Почему-то в это подполье не была сделана лесенка, внизу стояла табуретка, и на нее надо было прыгать, но еще сложнее было выбираться оттуда, особенно дамам, не обладающим спортивными навыками, а спорт в те годы был еще не популярен. Да и не каждый мужчина мог легко справиться с этим гимнастическим упражнением. Помню, как один очень тучный посетитель долго примерялся к небольшой квадратной дыре в полу, пока наконец не отважился и, втянув живот и весь подобравшись, стал втискивать себя по частям в люк. По-моему, не было никого, кто бы избежал искушения побывать в этом тарасенковском подполье, где хранились журналы начала века и особенно всех привлекавшие журналы двадцатых годов, хотя, правда, тогда двадцатые годы еще не были столь «модными», как ныне, но все же разноликость этих журналов, свобода высказываний были так заманчивы в пору безликости, серости, единообразия, господствующего соцреализма.
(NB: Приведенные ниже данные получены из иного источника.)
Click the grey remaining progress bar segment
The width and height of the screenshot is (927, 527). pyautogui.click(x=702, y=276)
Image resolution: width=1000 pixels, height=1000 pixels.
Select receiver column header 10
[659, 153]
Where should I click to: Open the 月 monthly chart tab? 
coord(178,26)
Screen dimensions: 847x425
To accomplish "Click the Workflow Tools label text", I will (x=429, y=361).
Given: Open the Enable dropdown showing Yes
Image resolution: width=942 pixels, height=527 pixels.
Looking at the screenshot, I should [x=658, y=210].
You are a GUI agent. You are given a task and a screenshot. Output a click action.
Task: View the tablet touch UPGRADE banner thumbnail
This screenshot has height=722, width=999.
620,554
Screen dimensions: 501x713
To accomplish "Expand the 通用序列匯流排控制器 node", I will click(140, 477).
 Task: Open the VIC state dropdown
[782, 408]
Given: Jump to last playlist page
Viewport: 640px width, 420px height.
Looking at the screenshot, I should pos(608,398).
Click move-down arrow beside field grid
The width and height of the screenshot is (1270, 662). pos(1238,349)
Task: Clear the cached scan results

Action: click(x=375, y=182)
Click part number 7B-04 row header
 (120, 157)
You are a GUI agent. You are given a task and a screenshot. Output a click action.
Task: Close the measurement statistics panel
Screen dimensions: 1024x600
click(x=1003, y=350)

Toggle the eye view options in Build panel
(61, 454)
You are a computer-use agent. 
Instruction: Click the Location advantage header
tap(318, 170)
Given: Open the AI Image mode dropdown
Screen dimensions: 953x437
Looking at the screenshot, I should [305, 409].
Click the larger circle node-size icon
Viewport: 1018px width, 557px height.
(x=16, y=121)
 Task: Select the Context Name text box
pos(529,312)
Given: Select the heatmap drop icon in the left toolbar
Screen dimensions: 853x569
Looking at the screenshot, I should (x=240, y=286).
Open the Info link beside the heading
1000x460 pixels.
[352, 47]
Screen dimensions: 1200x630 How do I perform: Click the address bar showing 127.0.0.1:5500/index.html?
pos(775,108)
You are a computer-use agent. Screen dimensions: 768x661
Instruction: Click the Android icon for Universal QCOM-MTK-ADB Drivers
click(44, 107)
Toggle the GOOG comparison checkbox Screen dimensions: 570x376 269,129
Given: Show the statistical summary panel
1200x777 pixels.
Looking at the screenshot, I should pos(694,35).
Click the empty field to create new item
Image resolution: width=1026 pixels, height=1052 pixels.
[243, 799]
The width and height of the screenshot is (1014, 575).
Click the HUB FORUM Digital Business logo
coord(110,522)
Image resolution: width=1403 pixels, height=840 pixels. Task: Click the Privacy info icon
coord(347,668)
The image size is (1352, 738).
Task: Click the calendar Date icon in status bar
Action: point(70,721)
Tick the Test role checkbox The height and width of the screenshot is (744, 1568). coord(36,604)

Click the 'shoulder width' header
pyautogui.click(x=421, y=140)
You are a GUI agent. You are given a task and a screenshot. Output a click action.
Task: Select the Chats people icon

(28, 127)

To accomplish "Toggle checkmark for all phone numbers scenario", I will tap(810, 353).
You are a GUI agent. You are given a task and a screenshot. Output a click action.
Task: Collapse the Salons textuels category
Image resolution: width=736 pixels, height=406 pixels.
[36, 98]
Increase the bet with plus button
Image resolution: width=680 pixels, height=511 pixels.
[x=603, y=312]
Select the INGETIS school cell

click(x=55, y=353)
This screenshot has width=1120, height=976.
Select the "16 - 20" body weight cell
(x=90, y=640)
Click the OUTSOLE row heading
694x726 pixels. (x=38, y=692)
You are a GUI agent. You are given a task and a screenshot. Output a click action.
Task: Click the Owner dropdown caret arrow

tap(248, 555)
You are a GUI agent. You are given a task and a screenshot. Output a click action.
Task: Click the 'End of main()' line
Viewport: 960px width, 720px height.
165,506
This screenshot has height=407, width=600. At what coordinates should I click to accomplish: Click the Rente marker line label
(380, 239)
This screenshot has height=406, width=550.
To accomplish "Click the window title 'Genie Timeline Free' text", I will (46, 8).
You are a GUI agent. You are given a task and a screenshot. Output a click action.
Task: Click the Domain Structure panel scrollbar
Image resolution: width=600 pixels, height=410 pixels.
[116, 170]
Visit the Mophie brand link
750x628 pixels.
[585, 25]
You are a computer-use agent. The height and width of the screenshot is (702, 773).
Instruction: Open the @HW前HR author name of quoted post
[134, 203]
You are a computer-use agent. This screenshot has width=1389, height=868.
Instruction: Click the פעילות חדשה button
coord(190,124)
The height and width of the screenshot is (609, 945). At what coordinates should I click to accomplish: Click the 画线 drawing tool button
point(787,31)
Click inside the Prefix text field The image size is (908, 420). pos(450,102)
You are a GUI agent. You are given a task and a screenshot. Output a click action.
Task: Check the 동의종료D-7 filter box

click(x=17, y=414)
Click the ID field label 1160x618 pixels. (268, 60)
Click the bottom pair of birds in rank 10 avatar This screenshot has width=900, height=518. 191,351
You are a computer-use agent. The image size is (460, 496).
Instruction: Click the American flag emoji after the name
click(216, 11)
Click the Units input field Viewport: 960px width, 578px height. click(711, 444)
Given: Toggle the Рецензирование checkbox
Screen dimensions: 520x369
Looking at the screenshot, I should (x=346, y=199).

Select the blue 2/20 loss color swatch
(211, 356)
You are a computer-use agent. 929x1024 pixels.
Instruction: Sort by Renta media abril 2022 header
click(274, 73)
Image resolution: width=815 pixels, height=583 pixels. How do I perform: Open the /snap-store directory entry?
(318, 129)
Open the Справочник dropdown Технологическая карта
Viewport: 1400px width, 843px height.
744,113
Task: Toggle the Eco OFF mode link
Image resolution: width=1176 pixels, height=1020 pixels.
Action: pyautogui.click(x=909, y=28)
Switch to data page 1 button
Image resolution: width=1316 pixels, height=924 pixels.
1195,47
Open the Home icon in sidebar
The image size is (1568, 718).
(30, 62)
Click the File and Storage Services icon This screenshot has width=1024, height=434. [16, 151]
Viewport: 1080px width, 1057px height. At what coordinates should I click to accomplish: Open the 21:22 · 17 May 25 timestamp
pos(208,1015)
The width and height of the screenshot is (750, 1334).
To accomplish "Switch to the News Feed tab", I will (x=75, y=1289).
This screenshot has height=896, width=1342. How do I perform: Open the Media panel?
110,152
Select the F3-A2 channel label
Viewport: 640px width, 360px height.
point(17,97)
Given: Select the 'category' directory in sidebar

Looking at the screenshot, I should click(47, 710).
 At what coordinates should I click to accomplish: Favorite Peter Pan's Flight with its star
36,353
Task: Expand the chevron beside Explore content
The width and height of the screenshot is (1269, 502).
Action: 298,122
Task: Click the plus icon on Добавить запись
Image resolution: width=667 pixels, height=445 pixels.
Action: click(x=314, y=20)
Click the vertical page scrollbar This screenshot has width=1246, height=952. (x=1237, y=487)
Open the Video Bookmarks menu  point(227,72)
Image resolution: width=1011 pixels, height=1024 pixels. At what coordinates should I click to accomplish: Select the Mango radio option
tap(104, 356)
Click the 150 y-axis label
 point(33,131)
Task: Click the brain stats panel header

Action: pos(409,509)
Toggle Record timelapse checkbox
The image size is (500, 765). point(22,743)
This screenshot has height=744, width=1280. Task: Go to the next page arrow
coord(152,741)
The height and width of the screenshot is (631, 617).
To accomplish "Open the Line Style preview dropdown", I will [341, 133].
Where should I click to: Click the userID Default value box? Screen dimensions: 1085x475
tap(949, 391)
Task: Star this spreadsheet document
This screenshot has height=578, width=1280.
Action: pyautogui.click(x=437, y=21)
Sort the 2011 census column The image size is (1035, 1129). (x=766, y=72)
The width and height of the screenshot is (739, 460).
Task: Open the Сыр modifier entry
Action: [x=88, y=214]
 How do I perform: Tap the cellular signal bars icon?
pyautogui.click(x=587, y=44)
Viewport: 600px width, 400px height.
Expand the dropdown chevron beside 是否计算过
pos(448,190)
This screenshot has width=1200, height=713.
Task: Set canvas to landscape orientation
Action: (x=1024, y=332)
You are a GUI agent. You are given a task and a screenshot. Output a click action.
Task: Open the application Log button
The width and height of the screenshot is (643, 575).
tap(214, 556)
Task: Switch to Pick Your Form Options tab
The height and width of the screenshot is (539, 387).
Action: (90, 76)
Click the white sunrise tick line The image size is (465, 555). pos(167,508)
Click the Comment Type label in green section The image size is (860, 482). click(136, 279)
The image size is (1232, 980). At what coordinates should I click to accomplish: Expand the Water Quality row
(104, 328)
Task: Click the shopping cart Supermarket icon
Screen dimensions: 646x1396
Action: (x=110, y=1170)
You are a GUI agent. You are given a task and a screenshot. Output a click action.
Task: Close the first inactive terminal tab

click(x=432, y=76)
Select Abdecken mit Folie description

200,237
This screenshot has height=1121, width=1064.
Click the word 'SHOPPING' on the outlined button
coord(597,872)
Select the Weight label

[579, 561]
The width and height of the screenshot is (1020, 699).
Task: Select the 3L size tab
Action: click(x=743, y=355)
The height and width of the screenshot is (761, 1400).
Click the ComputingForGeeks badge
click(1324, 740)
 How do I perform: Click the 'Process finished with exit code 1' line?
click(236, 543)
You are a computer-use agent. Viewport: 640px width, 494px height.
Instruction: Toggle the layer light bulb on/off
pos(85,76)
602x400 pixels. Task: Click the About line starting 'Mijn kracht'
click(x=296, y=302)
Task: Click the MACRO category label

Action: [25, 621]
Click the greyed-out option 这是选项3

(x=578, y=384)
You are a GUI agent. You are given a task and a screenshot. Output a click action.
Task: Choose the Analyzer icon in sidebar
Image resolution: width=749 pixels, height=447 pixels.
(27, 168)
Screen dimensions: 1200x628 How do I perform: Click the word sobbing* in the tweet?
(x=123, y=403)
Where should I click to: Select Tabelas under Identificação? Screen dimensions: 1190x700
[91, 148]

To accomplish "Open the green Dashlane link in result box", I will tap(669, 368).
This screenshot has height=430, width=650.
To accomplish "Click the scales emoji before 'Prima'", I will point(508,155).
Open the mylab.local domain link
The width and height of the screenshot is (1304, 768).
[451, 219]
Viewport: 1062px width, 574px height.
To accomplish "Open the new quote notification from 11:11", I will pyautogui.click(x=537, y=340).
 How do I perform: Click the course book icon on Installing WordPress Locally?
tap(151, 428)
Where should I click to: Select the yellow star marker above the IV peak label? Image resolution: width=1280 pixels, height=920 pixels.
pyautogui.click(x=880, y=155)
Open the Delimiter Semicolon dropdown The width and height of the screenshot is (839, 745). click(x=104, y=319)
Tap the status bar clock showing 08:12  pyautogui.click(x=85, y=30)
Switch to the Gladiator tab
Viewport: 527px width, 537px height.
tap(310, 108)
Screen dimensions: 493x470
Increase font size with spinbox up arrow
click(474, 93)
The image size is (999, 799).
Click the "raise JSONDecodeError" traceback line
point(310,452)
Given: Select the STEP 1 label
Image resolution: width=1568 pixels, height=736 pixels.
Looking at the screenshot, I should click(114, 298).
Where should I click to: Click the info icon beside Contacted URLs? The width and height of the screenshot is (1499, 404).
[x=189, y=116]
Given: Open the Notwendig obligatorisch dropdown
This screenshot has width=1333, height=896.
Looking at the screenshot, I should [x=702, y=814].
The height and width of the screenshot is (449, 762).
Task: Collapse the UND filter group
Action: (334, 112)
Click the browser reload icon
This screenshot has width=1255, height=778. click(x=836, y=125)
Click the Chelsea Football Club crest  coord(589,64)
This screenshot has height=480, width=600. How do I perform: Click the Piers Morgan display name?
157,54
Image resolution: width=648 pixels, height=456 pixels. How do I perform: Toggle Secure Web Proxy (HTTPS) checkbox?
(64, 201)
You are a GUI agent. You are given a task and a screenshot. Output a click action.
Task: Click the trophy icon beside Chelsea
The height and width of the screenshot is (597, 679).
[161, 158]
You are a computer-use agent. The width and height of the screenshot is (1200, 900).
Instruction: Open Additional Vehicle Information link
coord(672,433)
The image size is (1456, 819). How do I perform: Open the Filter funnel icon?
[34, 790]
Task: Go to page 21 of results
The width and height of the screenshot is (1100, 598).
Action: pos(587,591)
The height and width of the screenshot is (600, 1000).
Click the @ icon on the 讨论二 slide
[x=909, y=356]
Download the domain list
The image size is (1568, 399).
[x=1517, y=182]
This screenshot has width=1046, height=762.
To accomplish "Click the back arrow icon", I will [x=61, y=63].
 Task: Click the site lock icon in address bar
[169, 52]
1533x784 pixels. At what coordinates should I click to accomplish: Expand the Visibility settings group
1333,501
Марина Ивановна прыгала в люк легко, свободно, пренебрегая посторонней помощью, и надолго там исчезала. Она уверяла, что ей там очень хорошо и даже уютно сидеть в кресле в обществе пауков, в паутине, но, может быть, она просто ничего не замечала. Когда она спускалась вниз вместе с Тарасенковым, то из-под пола раздавалось глухое бубнение. Они читали там стихи, а из люка вздымались клубы табачного дыма. Отец – ему уже негде было сидеть в кабинетике при открытом люке – уходил в проходную комнату на свой диван, а в люк спускал самодельный вентилятор и время от времени стучал палкой в пол, напоминая Тарасенкову, чтобы он включил вентилятор. Отец боялся, что они там задохнутся в табачном дыму.
Однажды, когда пришла Марина Ивановна, я схватила веник и хотела спуститься вниз, чтобы обмести паутину, но она запротестовала, сказав, что ее удивляет, как это я не понимаю – какую мне Фландрию вывел паук!.. Потом я, конечно, спрашивала Тарасенкова про эту Фландрию, и он читал мне стихи, но в тот момент я была озабочена только тем, что нет его, иначе он бы первым спустился вниз и принял бы на себя всю паутину. А Марина Ивановна говорила еще о каком-то чердаке, где она любила читать, и как она любила этот свой чердак, а вот в подземелье, под полом, ей доводится впервые… Мне хотелось узнать у нее, что это за чердак, где она читала, и почему на чердаке? Стихи я знала: «Чердак-каюта, моих бумаг божественная смута…», но была уверена, что это лишь поэтический образ. О ее квартире в Борисоглебском я не имела представления, да и Тарасенков мне в этом помочь не мог, и только много, много лет спустя, попав в ее борисоглебскую квартиру, я уверовала, что «чердак»-то действительно был!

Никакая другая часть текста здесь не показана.